Making Space Sustainable
In 2009, two communications satellites accidentally collided, destroying each other. This created thousands of pieces of space debris that have threatened the International Space Station and other uses of space. And orbital lanes around Earth were already congested with hazardous waste. Based in Tokyo, space startup Astroscale is boldly developing technologies for an unprecedented mission: to clean up orbital junk and ensure the sustainable use of space.
"This garbage patch has grown since the advent of the space age over 50 years ago, with spacecraft parts and artificial satellites," says Ito Miki, General Manager and Managing Director at Astroscale Japan. "It is said that there are more than 36,000 pieces of debris larger than 10 centimeters, and when traveling at high speeds they pack tremendous energy. This poses a threat to the invisible infrastructure in space we depend upon, such as GPS satellites."
A computer-generated simulation of the increase of satellites and space debris since the beginning of the space age.
In 2013, entrepreneur Okada Nobu attended the European Conference on Space Debris. He heard lots of talk about the growing space debris problem but no real solutions. Ten days later, he founded Astroscale in Singapore, the first private company aiming to tackle the very complex task of capturing and safely removing high-energy debris in orbit.
Since then, the new business venture has raised some 33 billion yen ($300 million, as of 2021) in funding, formed partnerships with entities including the Japan Aerospace Exploration Agency (JAXA) in 2017 and the European Space Agency (ESA) one year later. The startup has established overseas operations in Japan, the United Kingdom, and the United States. In 2019, it reorganized itself as Astroscale Holdings Inc. and selected Tokyo as its new headquarters, and then, in 2022 the enterprise was named as one of the world's 100 most influential companies by Time.
"Japan is a country where rockets are launched, satellite parts are produced and ground stations handle data transmission for operations," says Ito. "That makes it very easy to carry out space development. Tokyo is one of the best places for obtaining financing and working with experts at universities. Our CEO's ambition to clean up space, which met with skepticism everywhere at first, has now become well received here." This point was further affirmed when the company was selected in 2020 as an Innovation Tokyo Project of the Tokyo Metropolitan Government, to receive support for technological development through grants of up to 500 million yen.

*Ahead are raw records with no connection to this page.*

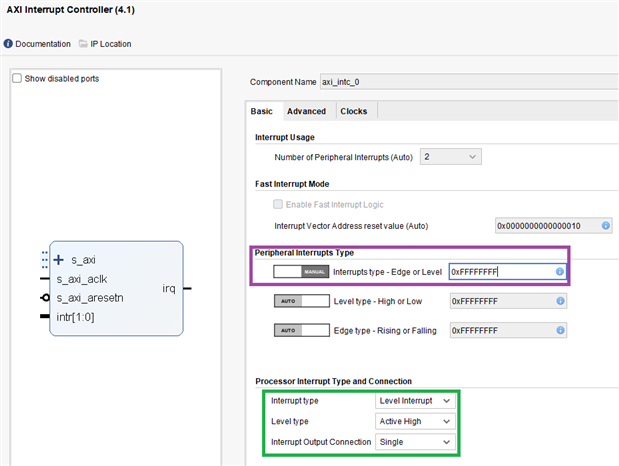Open the Interrupt type Level Interrupt dropdown
This screenshot has width=619, height=466.
(x=415, y=401)
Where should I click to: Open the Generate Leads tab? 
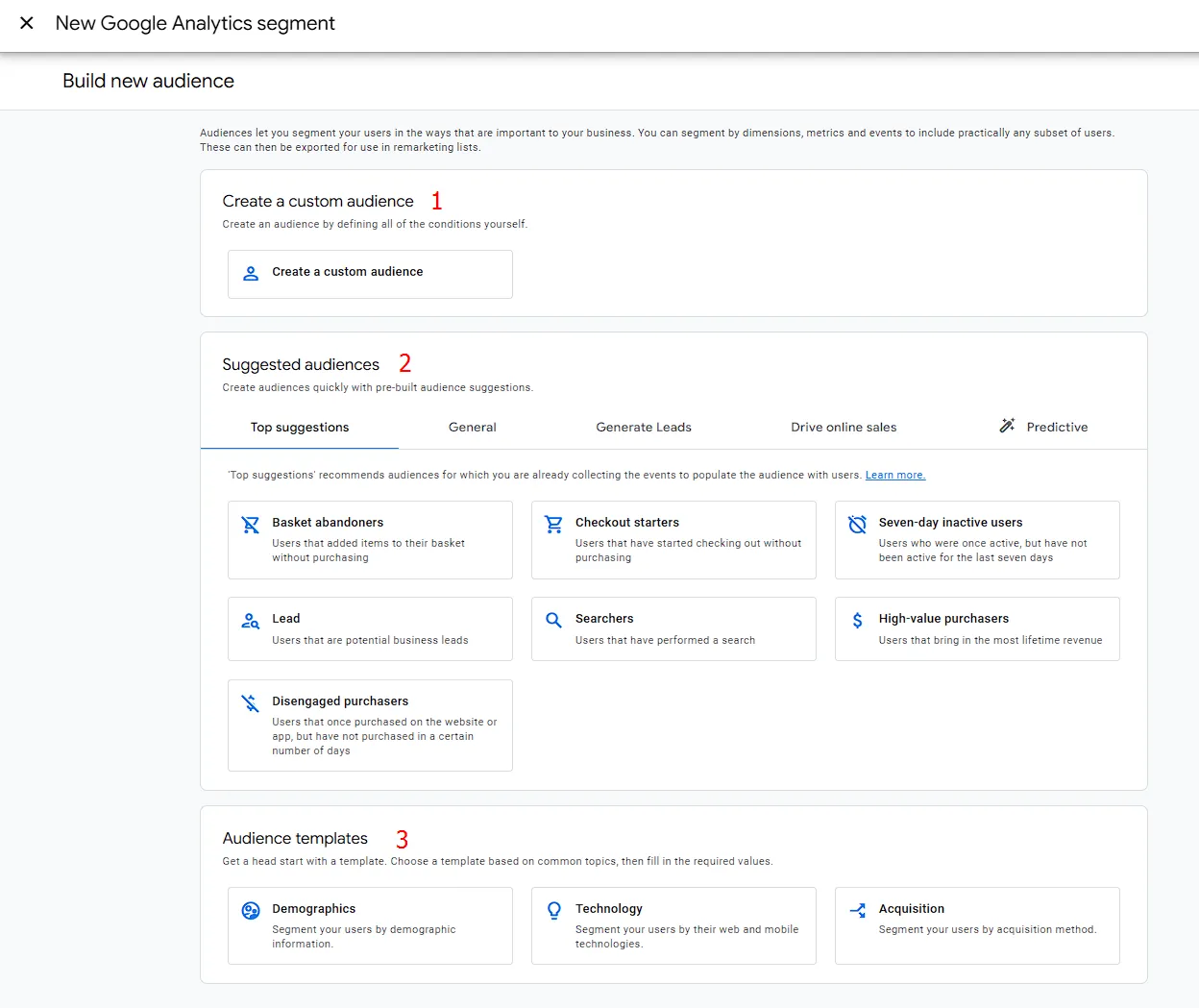[644, 428]
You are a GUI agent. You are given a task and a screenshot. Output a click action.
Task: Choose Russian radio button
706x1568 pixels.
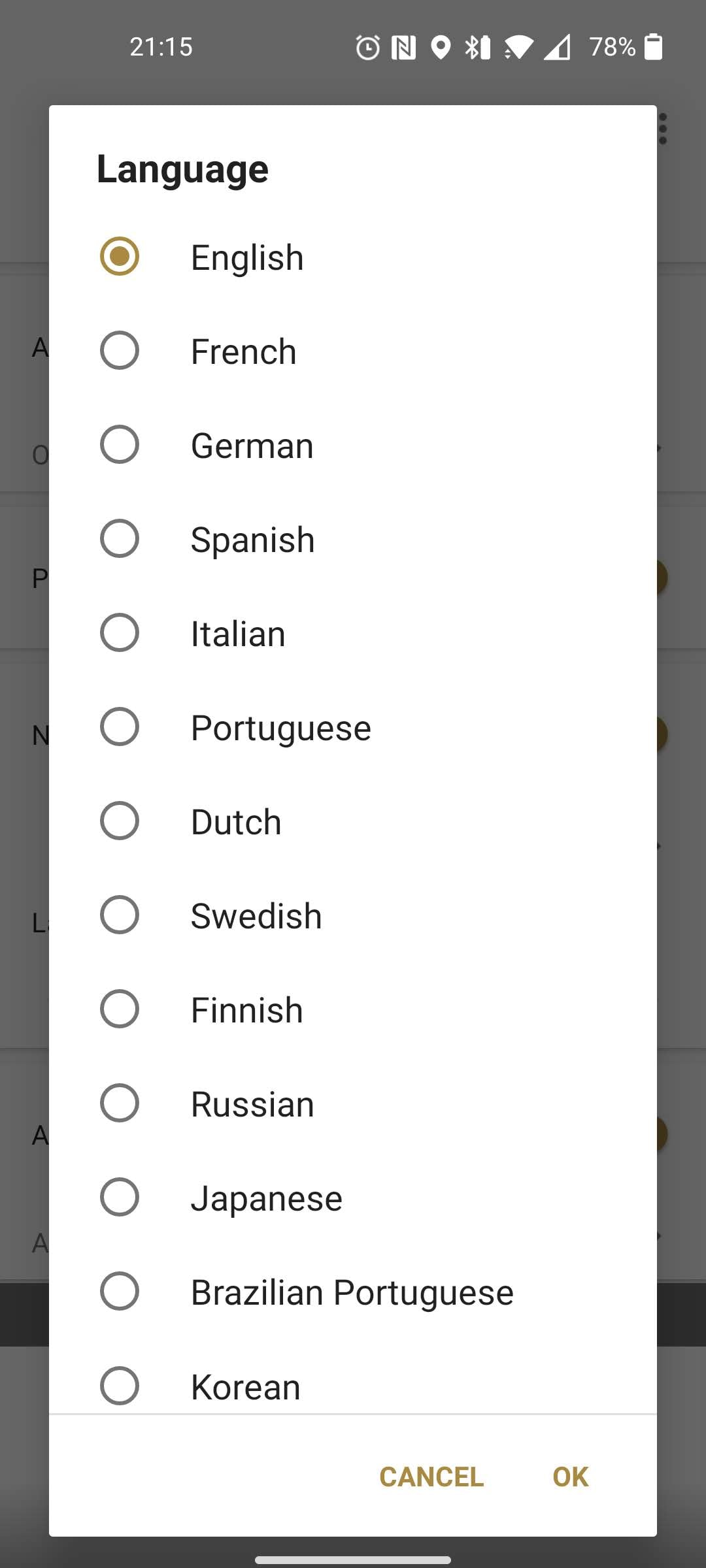(120, 1103)
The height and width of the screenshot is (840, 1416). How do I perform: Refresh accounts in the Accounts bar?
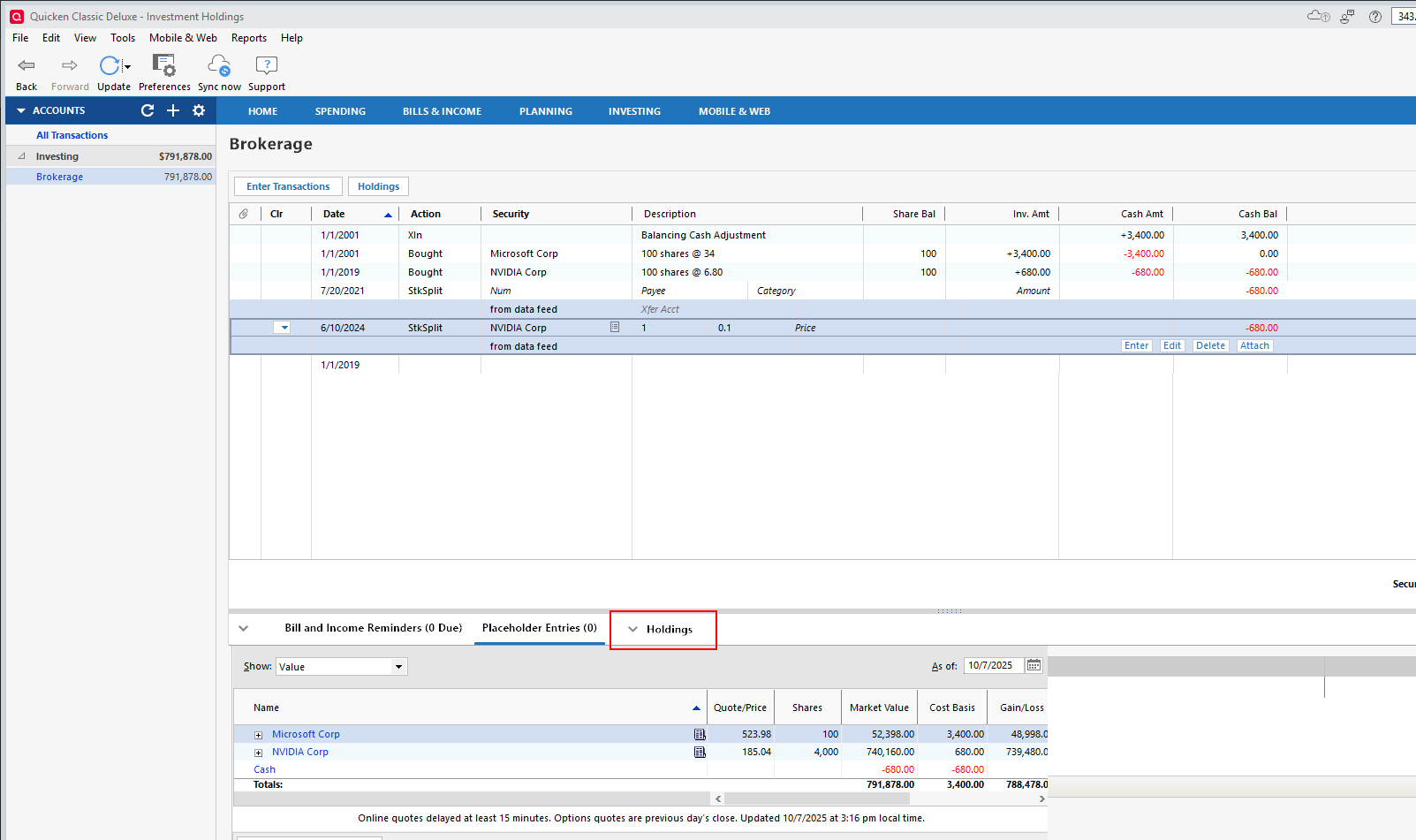148,110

Astroscale Japan General Manager and Managing Director Ito Miki explains the ELSA-d technology.
A number of specific services are now in the pipeline. End-of-Life (EOL) services involve the retrieval and safe disposal of satellites that have ended their useful lives, preventing the increase of space debris. In March 2021, Astroscale launched the ELSA-d debris removal technology demonstration mission, which consisted of a 175-kilogram "servicer" spacecraft paired with a 17-kilogram "client" CubeSat acting as simulated debris. In a simulation of satellite retrieval, the two spacecraft were separated from one another and then the CubeSat was recaptured. It was the first such demonstration successfully proving the feasibility of many core technologies and operational functions required for debris removal, including guidance approach from long distances, carried out by a private space startup.
The "servicer" spacecraft maneuvers to retrieve the CubeSat in the simulated ELSA-d technology demonstration mission.
Other services under development by the startup include cleaning up existing larger debris such as used upper stages from launch vehicles, providing motion analysis of objects in orbit, and extending life of operating geostationary satellites. Research by Northern Sky Research forecasts $14.3 billion in such In-Orbit Servicing and Manufacturing (IoSM) revenue, driven by Life Extension, possibly generating $4.7 billion through 2031. But more importantly, realization of these projects will lead to an awareness of the need, and the eventual achievement, of protection of the orbital environment around Earth.
A close-up of the "client" decoupling from the "servicer" spacecraft in the simulated ELSA-d technology demonstration mission.
Ito likens the current state of space development to the early days of motor vehicles, before the advent of comprehensive traffic regulations, when accidents were common. "By the year 2030, the target year for achieving the UN Sustainable Development Goals (SDGs), we would like to have on-orbit services, like a space version of roadside service, as a fundamental part of space development," says Ito. "In that way, we can help make space development sustainable for the use of future generations."